Like Hitchens, he was a clever writer but with no real depth.
Alexander Cockburn, Left-Wing Writer, Is Dead at 71
Mr. Cockburn had, at various times, regular columns in ideologically disparate publications like The Nation and The Wall Street Journal and became known as an unapologetic leftist, condemning what he saw as the outrages of the right but also castigating the American liberal establishment when he thought it was being timid.
Wayne Barrett, who worked with Mr. Cockburn at The Village Voice in the 1980s, recalled him in a telephone interview as “a punishing writer.”
“He had a remarkable mind and he could write so quickly,” Mr. Barrett added.
At The Voice, Mr.
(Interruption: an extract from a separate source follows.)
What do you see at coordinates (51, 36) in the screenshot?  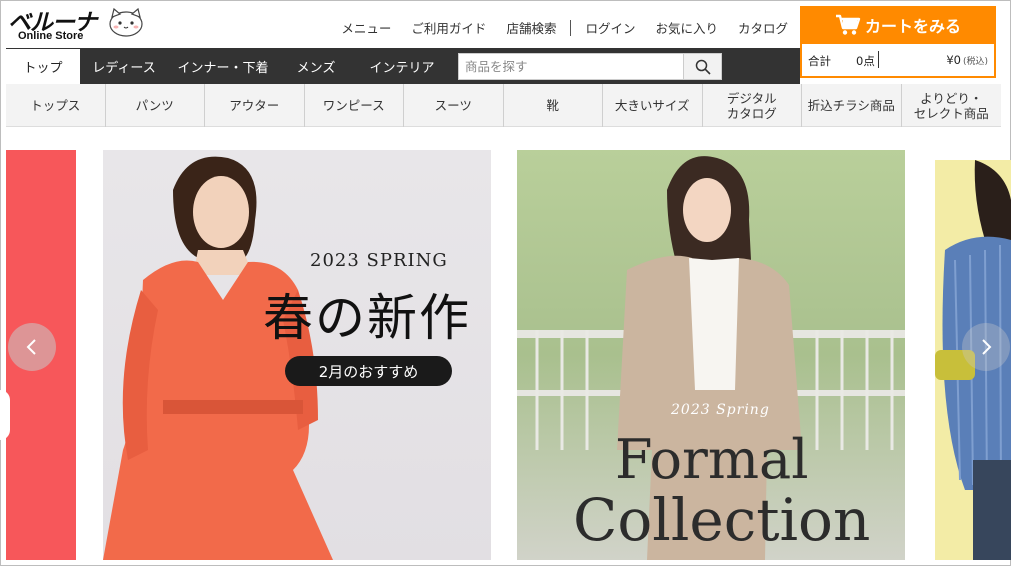 I see `logo-subtext: Online Store` at bounding box center [51, 36].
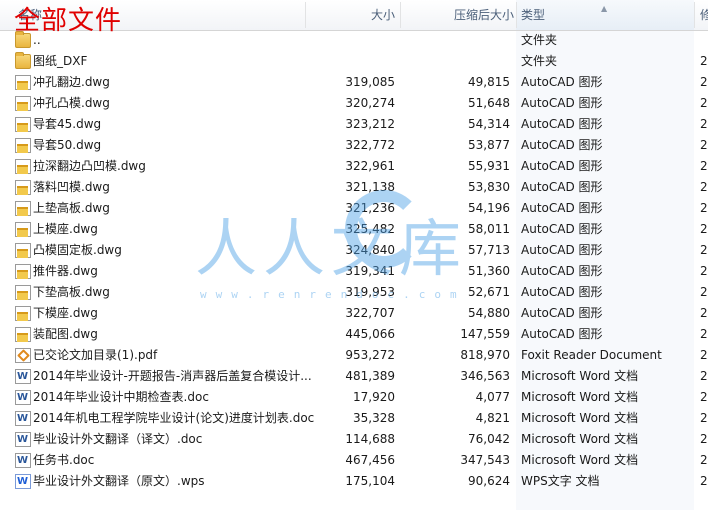 This screenshot has height=510, width=708. Describe the element at coordinates (72, 292) in the screenshot. I see `file-name: 下垫高板.dwg` at that location.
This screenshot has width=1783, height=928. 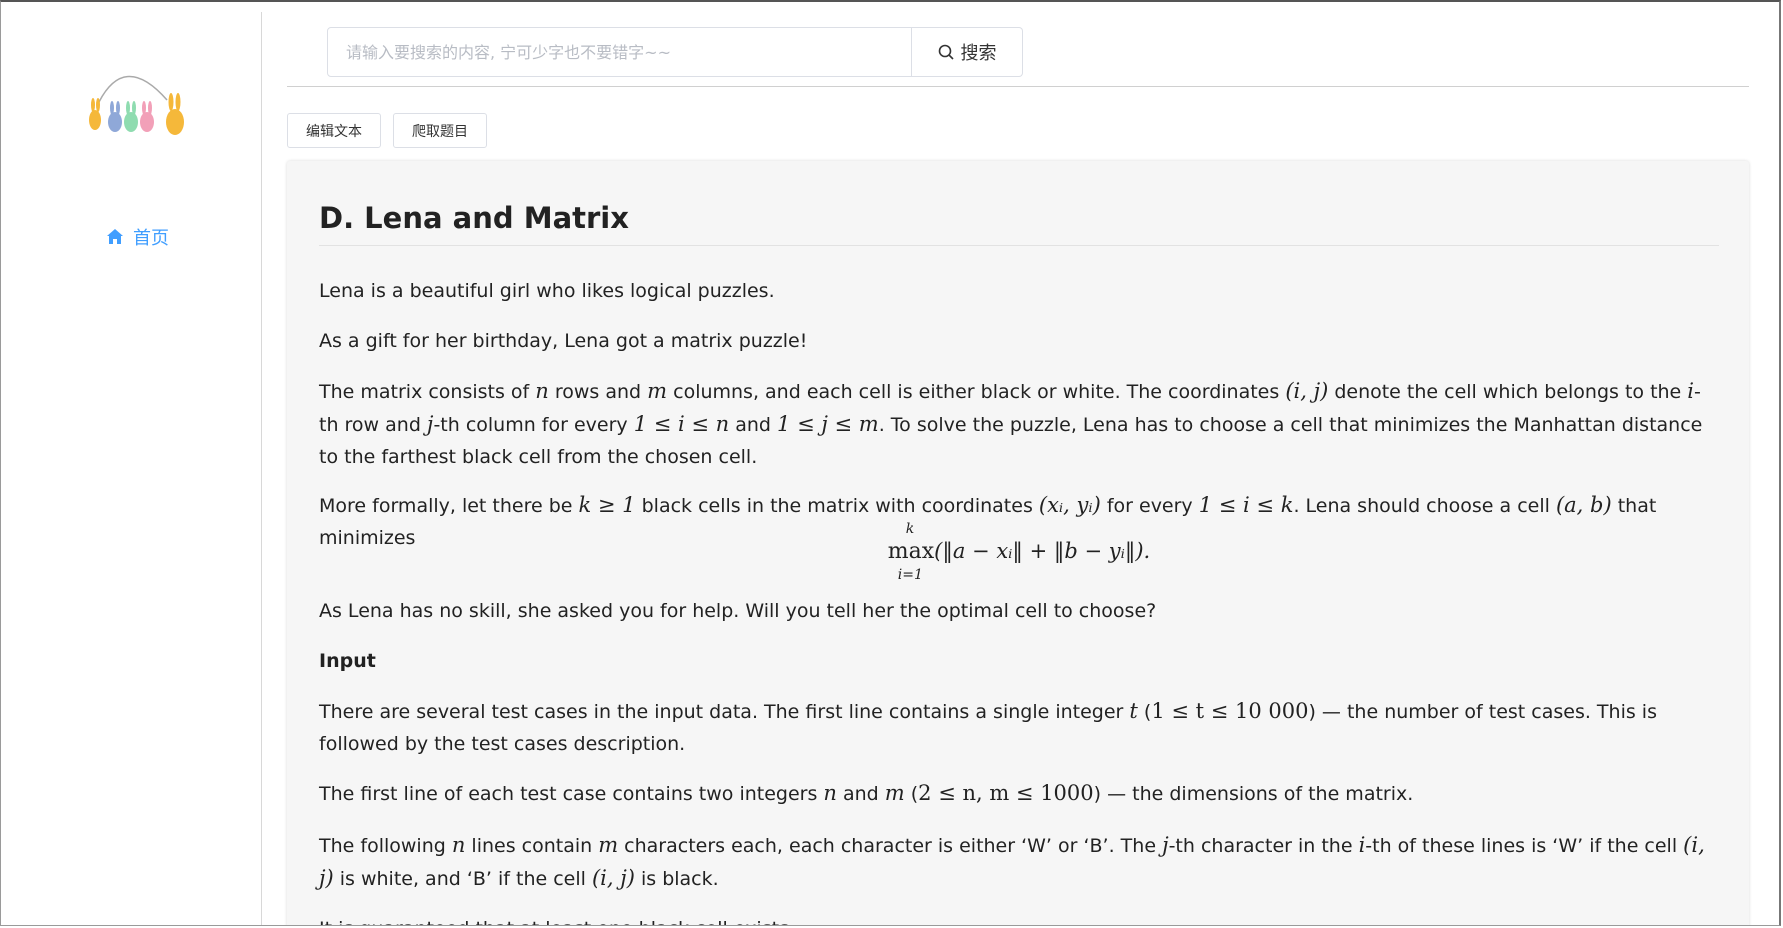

Cockburn (pronounced COE-burn) wrote, with James Ridgeway, a political column and another, called Press Clips, in which he critiqued the news media, and often mocked what he saw as the ethical failings of journalists.
But Mr. Cockburn, an often-fierce critic in the columns of Israeli policies in the Middle East, was dismissed from The Voice in 1984 after The Boston Phoenix reported that he had accepted a $10,000 grant from a group that its critics called pro-Arab — David Schneiderman, The Voice editor at the time, suggested that the grant created a conflict of interest.